## AIM OF THE EXERCISE
Please reproduce the records below exactly, omitting any pictures they contain.

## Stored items
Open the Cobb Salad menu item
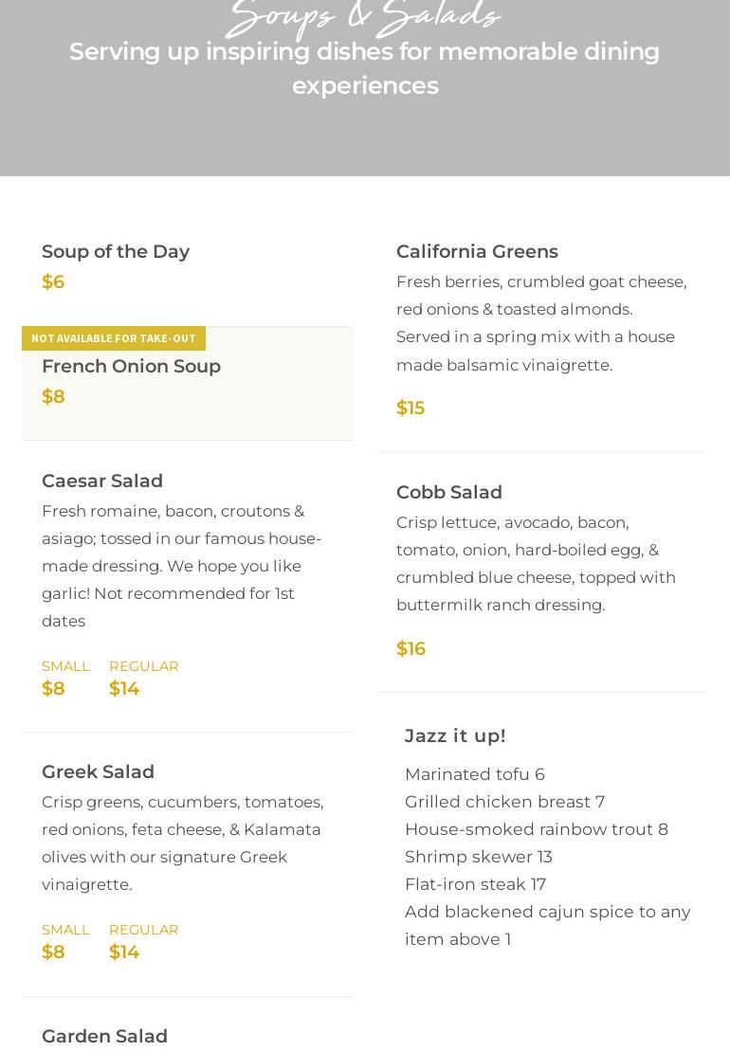 449,492
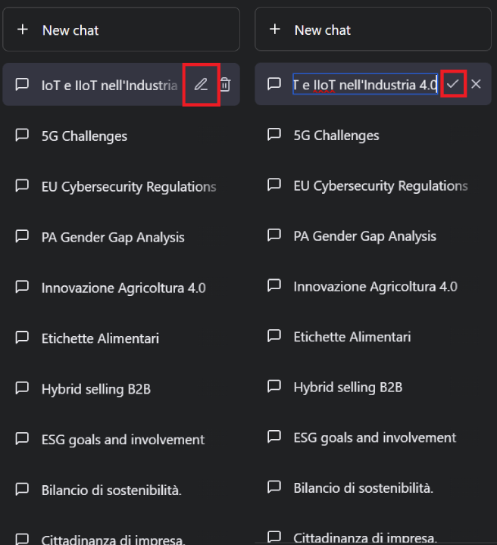Screen dimensions: 497x545
Task: Select Innovazione Agricoltura 4.0 chat in left panel
Action: pos(123,288)
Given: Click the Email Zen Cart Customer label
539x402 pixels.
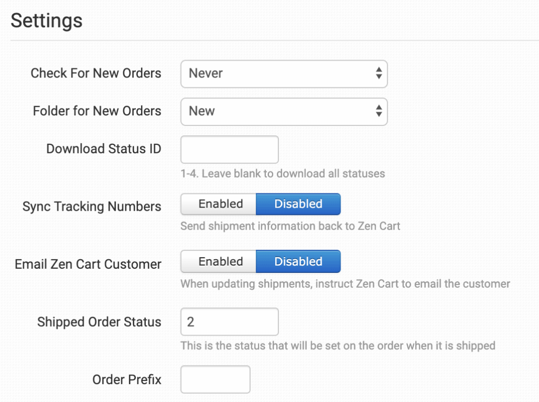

## EXERCISE RESULT
Open the Cobb Salad menu item
 449,492
Screen dimensions: 497x545
Task: Select Innovazione Agricoltura 4.0 chat in left panel
Action: pos(123,288)
Given: Click the Email Zen Cart Customer label
539x402 pixels.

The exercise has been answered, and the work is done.